No one waited in line for ice cold Pepsi during the noontime rush. Ditto for the giant ice-filled vats of lemonade.
And Arlyse Lorimor wasn’t exactly working up a sweat, either. The 17-year-old Spokane girl staffed the Ben & Jerry’s ice cream booth, standing in the cool air handing out waffle cone samples and trying to drum up business. Goose bumps dotted her arms, but she kept smiling.
“We haven’t had a lot of people,” Lorimor said. “But it’s better than Hoopfest. It was so hot.”
Plus, the first day was a good time to be slow, she said. She and her co-workers had plenty of time to churn out a mountain of waffle cones.

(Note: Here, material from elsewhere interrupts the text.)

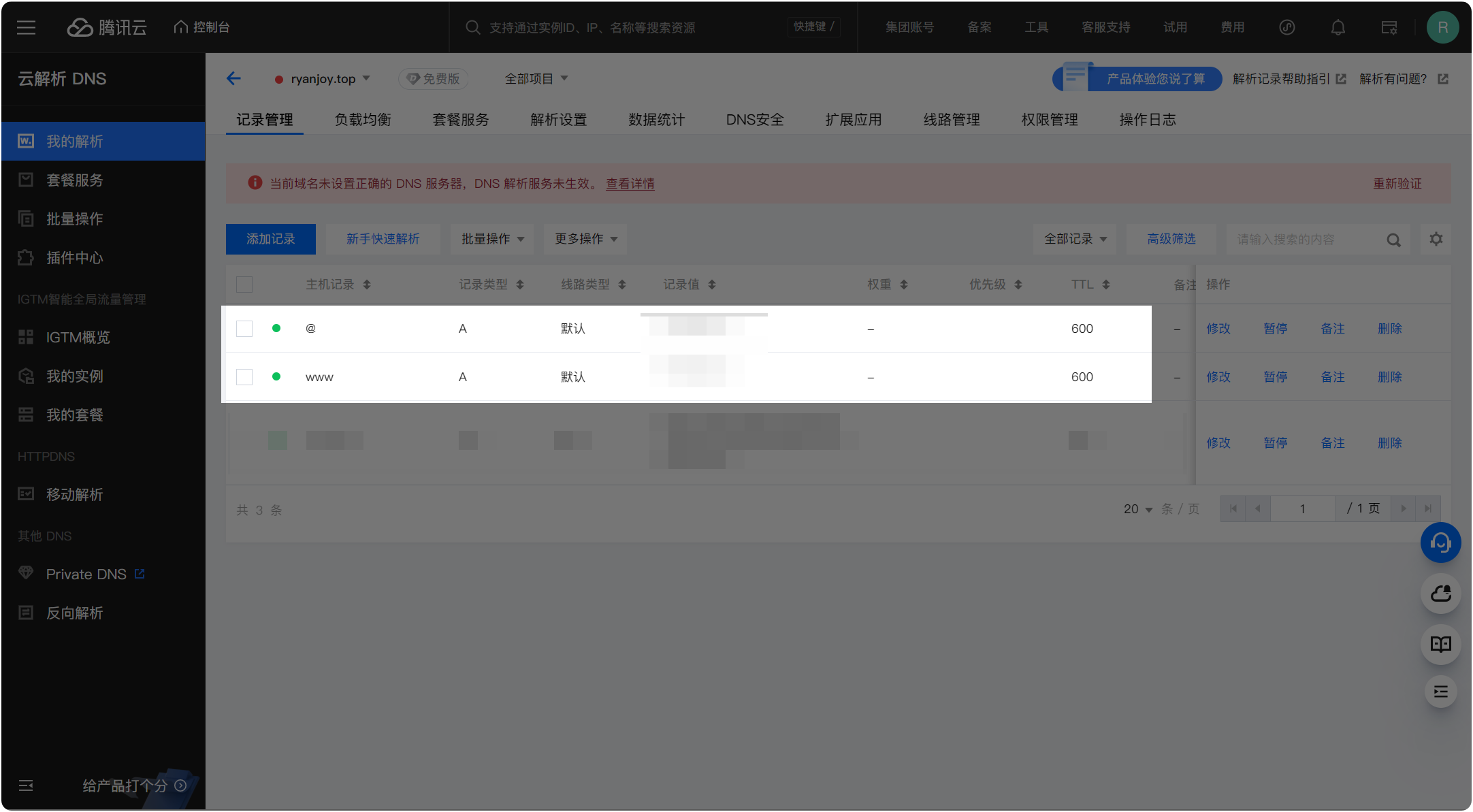
Task: Check the checkbox for the www record row
Action: tap(244, 376)
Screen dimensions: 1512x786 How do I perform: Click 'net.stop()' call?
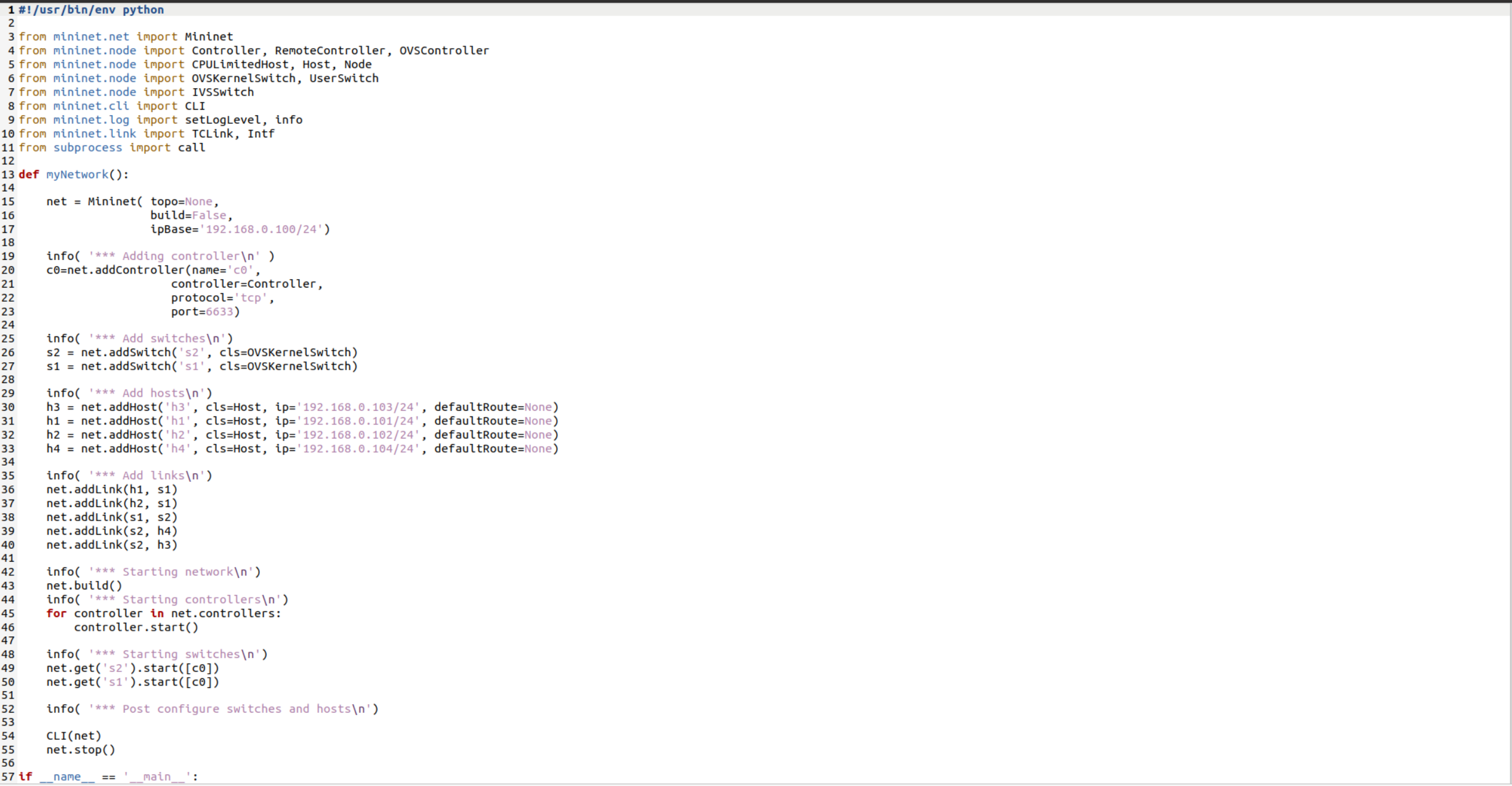pos(81,750)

Pig Out organizers extended this year’s Riverfront Park festivities to six days, giving plenty of people – many dressed in sweat shirts and windbreakers – an extra chance to gobble Asian noodles, brick-sized mounds of French fries, sausage sandwiches, chocolate-dipped cheesecake and hundreds of other foods from about 50 vendors.
More than 60 musical acts will take the stage during the event, from punk rock to blues to folk.
But it wouldn’t be called Pig Out without the food. And there’s lots of it. Sweet foods. Salty foods. Spicy foods. Hot foods. Cold foods. You can get a heaping plate of chicken and ribs for $8 or a kiddie-sized cheese quesadilla for $1. You’ll see men in business suits blotting grease off their ties and toddlers waving half-eaten pieces of pizza like flags.
Basically, though, there are two types of Pig Out visitors: Those who get the same thing year after year and those who search out new food finds.
Eurekus Carney, of Spokane, resides firmly in the former group. Carney, taking a lunch break with his 11-year-old son, Eurekus Jr., waited in a long line Wednesday for one of the ever-popular Eldon’s Original New York Style Italian Sausage sandwiches.
Carney has bought one of the sausages just about every year for the past six years, he says.
“Some spicy mustard and some ketchup, the only way to get heartburn for the day,” Carney said.
The younger Carney, however, was waiting for his dad to take him to get Chinese food.
Friends Sue Horton and Pam DeCounter, who have been coming to Pig Out for years, decided to try something new this time around – pulled pork sandwiches topped with coleslaw from Clinkerdagger.
“When you work downtown, you should be down here,” DeCounter said, finishing her pea salad.
Even though it felt more like mid-October than late August, Gary Stinnett had no worries about staying warm. As co-owner of the Lazy Pig barbecue from the Tri-Cities, all Stinnett has to do is stand near his 17-foot grill/smoker for a blast of heat. The mammoth coal-black appliance is big enough to cook 400 chickens, he says. Or keep dozens of visitors nice and toasty.
“No matter where we go,” said Stinnett, who hauls the trailer to fairs around the country, “we have some people who try to do that.”
But it looks like it won’t be necessary to huddle around the barbecue for the rest of Pig Out. Temperatures are supposed to climb as the weekend nears, with highs about 90 predicted for Sunday.